Bell Open to Anthony Long-Distance Idea, Commissioner Offers Regulatory Break

by D.R. Stewart

The Tulsa World - September 22, 1999

In an effort to jump-start local telephone competition in the state, Oklahoma Corporation Commission Chairman Bob Anthony proposed Tuesday that Southwestern Bell offer a series of discounts to competitors in return for the commission abandoning traditional rate-of-return regulation of the company. 

A spokeswoman for Southwestern Bell Telephone Co. said Anthony's proposal was encouraging at first glance. 

The plan would establish a five-year period in which Bell's lease rates for use of its switches by competitors would be lowered. The proposal also would significantly increase the discount in the wholesale rate that Bell charges other telephone companies to resell its products. The current discount of 19.8 percent would be increased to 32 percent to attract local phone competition, after which it would be set at 21.78 percent. 

"I come from the business world, and I have faith in the market system," Anthony said. "Traditional rate-of-return regulation has proven to be a costly, lengthy process. It can reward a company for high-cost, inefficient methods by making earnings, in large part, dependent on the size of the rate base. 

"The last major telephone rate case took six years to wind its way through the court system and resulted in a settlement agreement that is still provoking litigation. 

"From the calls we have received over the years, it is apparent that customers care more about what Southwestern Bell charges and the types of services available than the company's final profit levels." 

Anthony's proposal is directed at Southwestern Bell, which controls 1.6 million local access lines in Oklahoma, or about 80 percent of those in the state. GTE Corp., which supplies telephone services in Broken Arrow, Coweta, Wagoner and several other communities, controls about 114,000 access lines and is the only other company that would be affected by the proposal. 

Southwestern Bell spokeswoman Karen Kay Speer said the company was encouraged by the chairman's ideas -- especially his proposal to eliminate "outdated earnings regulation." 

"We have been working with the Corporation Commission for more than a year on these issues," Speer said. "We will continue to work with the commission to reach a speedy resolution that benefits consumers and enhances the state's economic development efforts. "We look forward to  looking at the details of Chairman Anthony's plan and we hope the commission will approve a reasonable alternative regulatory plan in time for the legislature to approve it." 

AT&T Corp. spokesman Kerry Hibbs said increasing the discount rate offered to competitors for use of Bell's network "sounds pretty good." 

Commissioners Denise Bode and Ed Apple said Anthony's ideas would contribute to the discussions of alternative telecommunications regulation that will be held in a series of public hearings during the next week in Tulsa and Oklahoma City. 

"The (commission) staff, Southwestern Bell and AT&T have proposals out there," Bode said. "To the extent possible, I'm trying to bring the parties together so we can have a streamlined process for alternative regulation that the industry can live with." 

With passage of the Telecommunications Act of 1996, Congress hoped to open the local markets of the former Bell operating companies, which had enjoyed local exchange monopolies after the breakup of AT&T in 1984. The law was touted by supporters as providing consumers with greater choices over their telecommunications services, while additional competition would force providers of those services to maintain and upgrade existing telephone plant and equipment.
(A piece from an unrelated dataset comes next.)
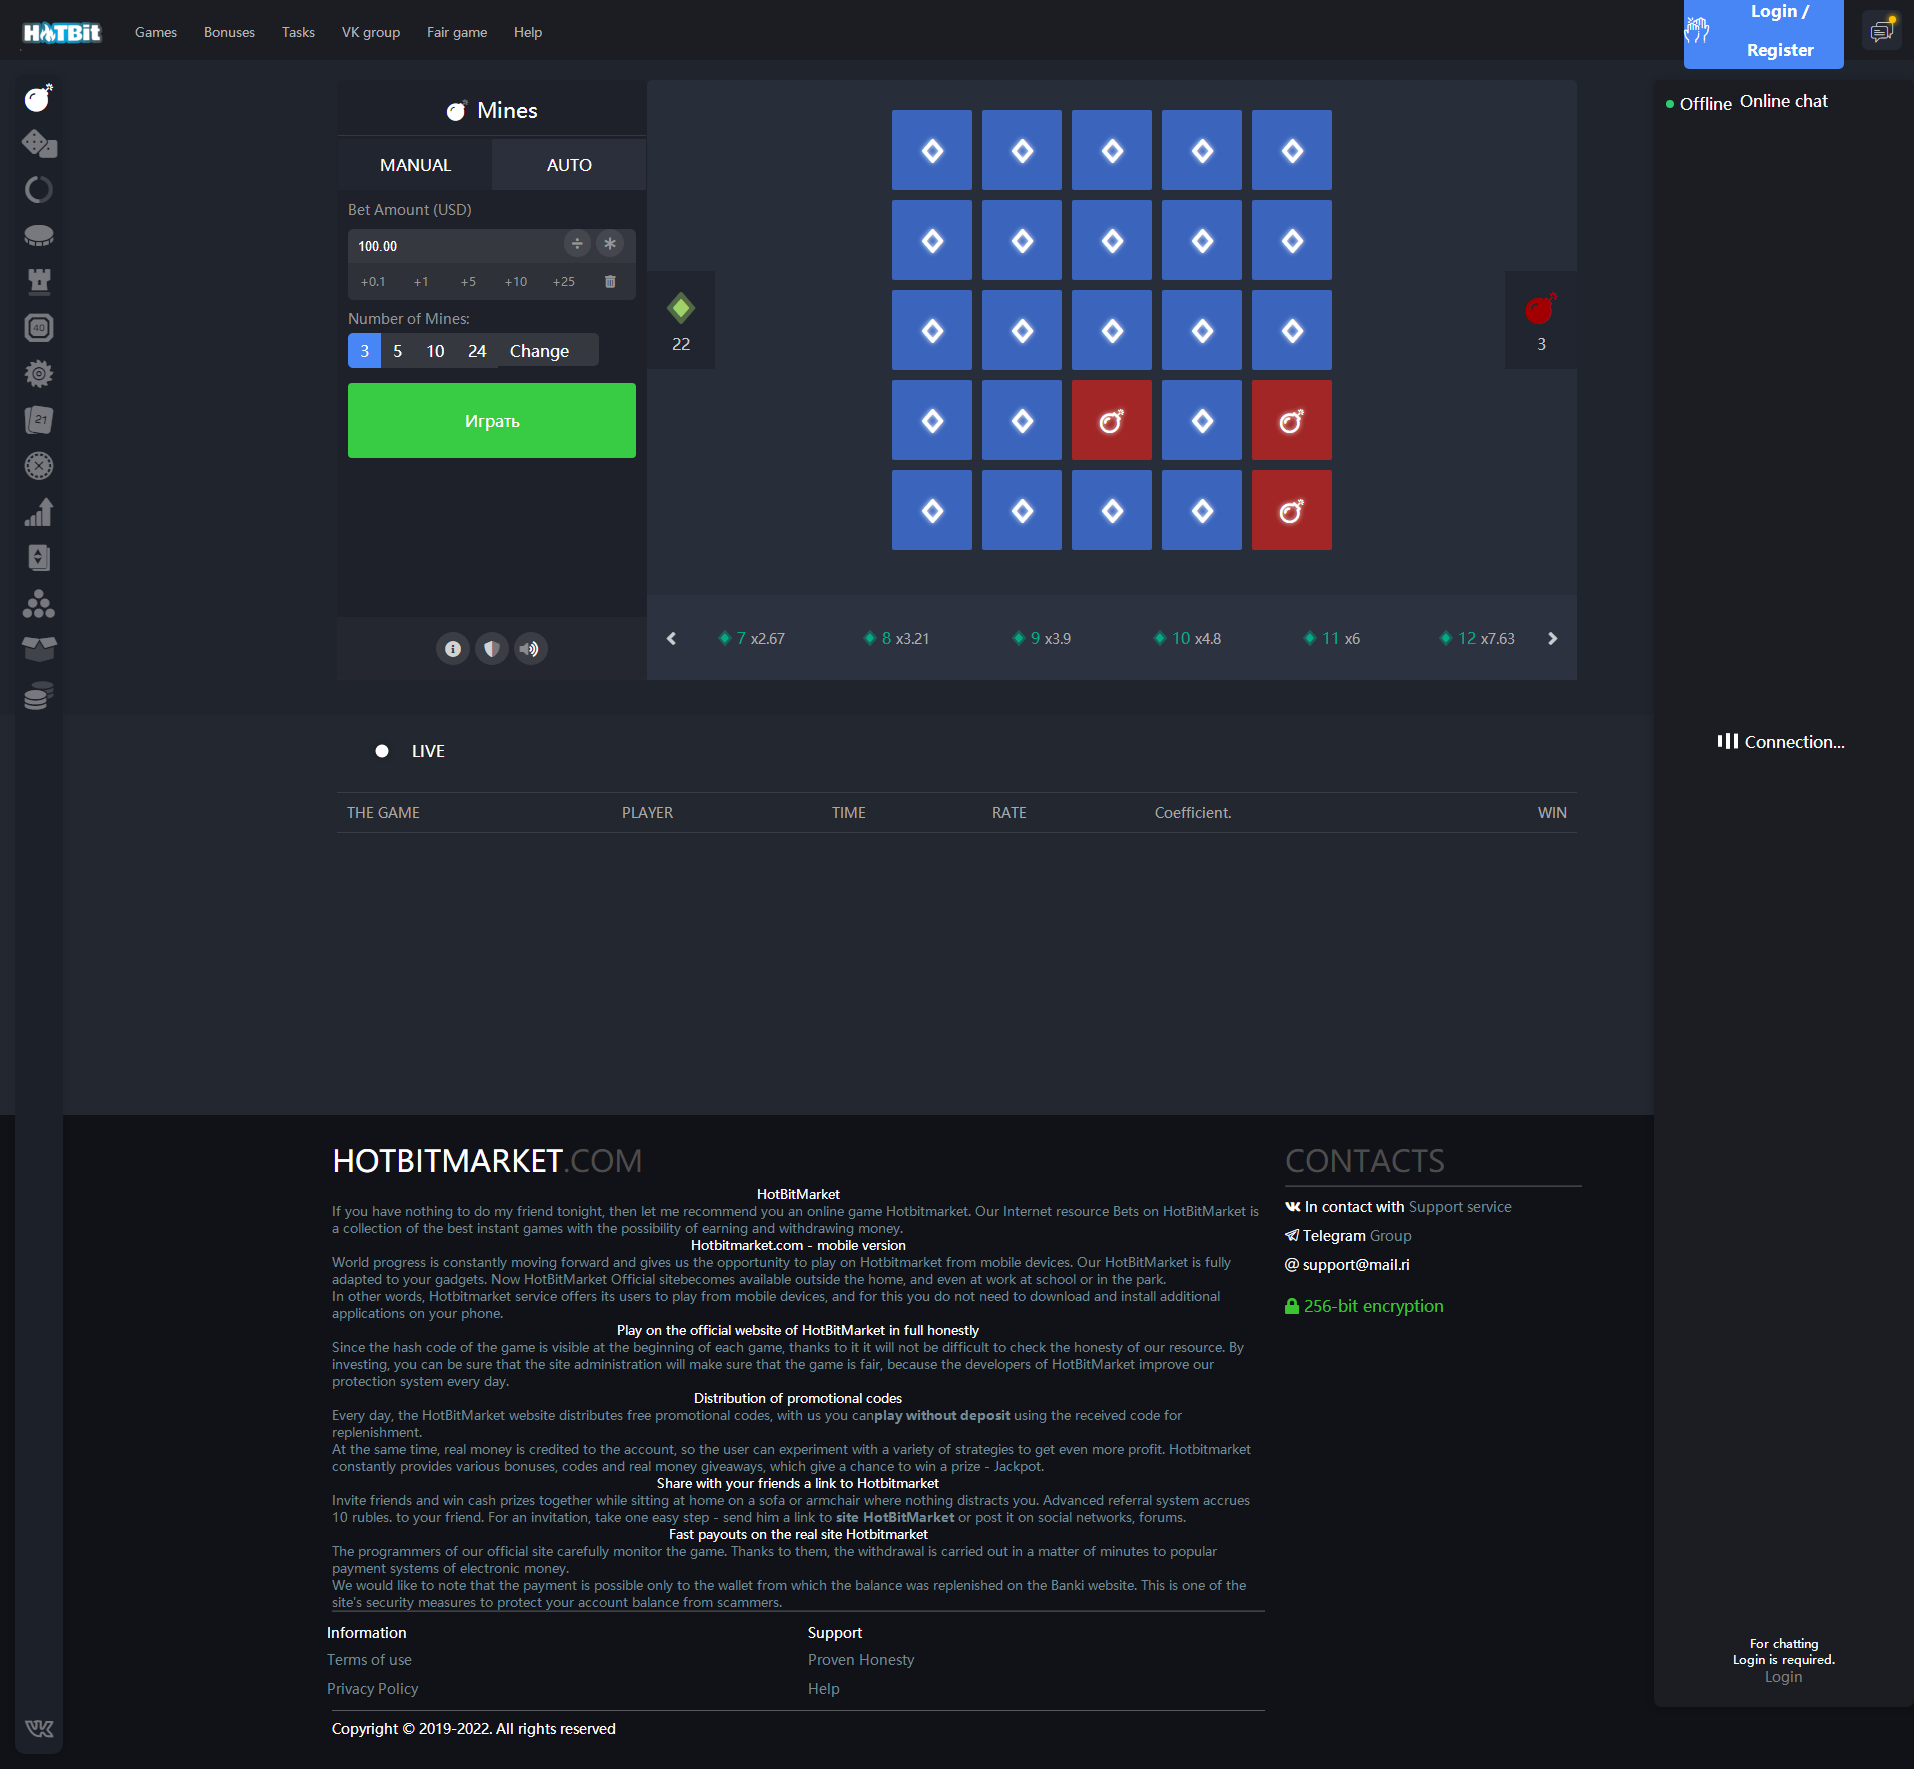Halve the bet with the divide button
Despite Southwestern Bell's investment of more than $ 1 billion to implement local competition and the company's signing of more than 32 interconnection agreements with competitive local exchange carriers, Bell still controls the lion's share of local access lines. 
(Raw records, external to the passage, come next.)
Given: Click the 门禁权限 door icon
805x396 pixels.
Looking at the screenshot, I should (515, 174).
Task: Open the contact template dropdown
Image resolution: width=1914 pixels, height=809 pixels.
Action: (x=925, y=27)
Its competitors say Southwestern Bell, the subsidiary of San Antonio, Texas-based SBC Communications Inc., is thwarting local competition. Several long-distance companies and local telecommunications providers alleged in a series of public meetings last year that SBC and its subsidiary have refused to honor interconnection agreements, mishandled service orders, pulled circuits off the market to prevent Internet service providers from testing high-speed data lines, and threatened legal actions to frighten users from doing business with competitors. 

Twice in the past two years, a commission administrative law judge found that Southwestern Bell had not opened its markets to competition -- a prerequisite for the company being allowed into the long-distance market. 

Anthony said he is offering his proposal to get competition moving. 

"I know from my business background that a fair and open market can respond to customer needs, offer choice and produce prices more in line with the cost of providing service quicker and more effectively than a bureaucratic system in which the attorneys contest data requests and rule interpretations," he said. 

"We want potential competitors to know that the welcome mat is out in Oklahoma."